** Collected data entries **
========================================

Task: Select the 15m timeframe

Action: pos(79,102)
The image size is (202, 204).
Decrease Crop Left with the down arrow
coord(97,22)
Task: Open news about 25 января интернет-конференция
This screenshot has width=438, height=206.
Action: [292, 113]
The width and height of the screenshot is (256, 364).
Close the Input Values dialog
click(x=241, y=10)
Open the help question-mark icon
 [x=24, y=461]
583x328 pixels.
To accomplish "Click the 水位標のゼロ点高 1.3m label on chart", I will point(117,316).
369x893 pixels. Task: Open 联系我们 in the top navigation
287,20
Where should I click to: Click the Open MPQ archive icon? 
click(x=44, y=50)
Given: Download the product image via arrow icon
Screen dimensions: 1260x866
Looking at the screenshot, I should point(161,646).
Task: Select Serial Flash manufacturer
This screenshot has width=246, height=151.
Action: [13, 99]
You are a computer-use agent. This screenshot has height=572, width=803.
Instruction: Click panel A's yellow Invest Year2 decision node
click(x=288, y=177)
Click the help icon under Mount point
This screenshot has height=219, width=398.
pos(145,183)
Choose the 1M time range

========================================

** What is needed **
Please type the entries above out again exactly.

** Your solution **
Task: Select the 15m timeframe

Action: pos(79,102)
The image size is (202, 204).
Decrease Crop Left with the down arrow
coord(97,22)
Task: Open news about 25 января интернет-конференция
This screenshot has width=438, height=206.
Action: [292, 113]
The width and height of the screenshot is (256, 364).
Close the Input Values dialog
click(x=241, y=10)
Open the help question-mark icon
 [x=24, y=461]
583x328 pixels.
To accomplish "Click the 水位標のゼロ点高 1.3m label on chart", I will point(117,316).
369x893 pixels. Task: Open 联系我们 in the top navigation
287,20
Where should I click to: Click the Open MPQ archive icon? 
click(x=44, y=50)
Given: Download the product image via arrow icon
Screen dimensions: 1260x866
Looking at the screenshot, I should point(161,646).
Task: Select Serial Flash manufacturer
This screenshot has width=246, height=151.
Action: [13, 99]
You are a computer-use agent. This screenshot has height=572, width=803.
Instruction: Click panel A's yellow Invest Year2 decision node
click(x=288, y=177)
Click the help icon under Mount point
This screenshot has height=219, width=398.
pos(145,183)
Choose the 1M time range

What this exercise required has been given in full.